**What is required**
Would you restate the data exactly as given?

Records START

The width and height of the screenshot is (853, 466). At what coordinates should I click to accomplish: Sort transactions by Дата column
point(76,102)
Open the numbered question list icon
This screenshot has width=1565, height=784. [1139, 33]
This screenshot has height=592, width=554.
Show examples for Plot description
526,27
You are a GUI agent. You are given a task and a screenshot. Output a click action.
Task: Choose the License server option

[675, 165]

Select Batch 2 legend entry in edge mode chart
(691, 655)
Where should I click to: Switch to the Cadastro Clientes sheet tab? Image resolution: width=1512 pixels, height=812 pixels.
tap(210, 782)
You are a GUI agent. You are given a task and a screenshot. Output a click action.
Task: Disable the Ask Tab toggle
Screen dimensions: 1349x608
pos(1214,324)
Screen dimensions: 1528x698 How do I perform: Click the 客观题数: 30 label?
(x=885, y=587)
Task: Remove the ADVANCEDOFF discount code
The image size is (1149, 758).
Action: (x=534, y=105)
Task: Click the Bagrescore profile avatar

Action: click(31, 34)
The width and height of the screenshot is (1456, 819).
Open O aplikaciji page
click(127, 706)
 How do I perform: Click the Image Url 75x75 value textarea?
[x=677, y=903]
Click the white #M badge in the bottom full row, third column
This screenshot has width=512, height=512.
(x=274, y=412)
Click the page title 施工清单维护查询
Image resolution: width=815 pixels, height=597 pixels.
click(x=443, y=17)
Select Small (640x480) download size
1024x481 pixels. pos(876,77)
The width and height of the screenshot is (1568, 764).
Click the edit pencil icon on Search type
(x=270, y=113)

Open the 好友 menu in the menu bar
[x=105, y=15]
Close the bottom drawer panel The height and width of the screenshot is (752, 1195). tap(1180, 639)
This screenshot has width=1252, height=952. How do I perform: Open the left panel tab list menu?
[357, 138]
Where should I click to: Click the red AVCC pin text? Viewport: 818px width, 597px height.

Records END

**Written response**
The width and height of the screenshot is (853, 466). At what coordinates should I click to accomplish: Sort transactions by Дата column
point(76,102)
Open the numbered question list icon
This screenshot has width=1565, height=784. [1139, 33]
This screenshot has height=592, width=554.
Show examples for Plot description
526,27
You are a GUI agent. You are given a task and a screenshot. Output a click action.
Task: Choose the License server option

[675, 165]

Select Batch 2 legend entry in edge mode chart
(691, 655)
Where should I click to: Switch to the Cadastro Clientes sheet tab? Image resolution: width=1512 pixels, height=812 pixels.
tap(210, 782)
You are a GUI agent. You are given a task and a screenshot. Output a click action.
Task: Disable the Ask Tab toggle
Screen dimensions: 1349x608
pos(1214,324)
Screen dimensions: 1528x698 How do I perform: Click the 客观题数: 30 label?
(x=885, y=587)
Task: Remove the ADVANCEDOFF discount code
The image size is (1149, 758).
Action: (x=534, y=105)
Task: Click the Bagrescore profile avatar

Action: click(31, 34)
The width and height of the screenshot is (1456, 819).
Open O aplikaciji page
click(127, 706)
 How do I perform: Click the Image Url 75x75 value textarea?
[x=677, y=903]
Click the white #M badge in the bottom full row, third column
This screenshot has width=512, height=512.
(x=274, y=412)
Click the page title 施工清单维护查询
Image resolution: width=815 pixels, height=597 pixels.
click(x=443, y=17)
Select Small (640x480) download size
1024x481 pixels. pos(876,77)
The width and height of the screenshot is (1568, 764).
Click the edit pencil icon on Search type
(x=270, y=113)

Open the 好友 menu in the menu bar
[x=105, y=15]
Close the bottom drawer panel The height and width of the screenshot is (752, 1195). tap(1180, 639)
This screenshot has width=1252, height=952. How do I perform: Open the left panel tab list menu?
[357, 138]
Where should I click to: Click the red AVCC pin text? Viewport: 818px width, 597px height.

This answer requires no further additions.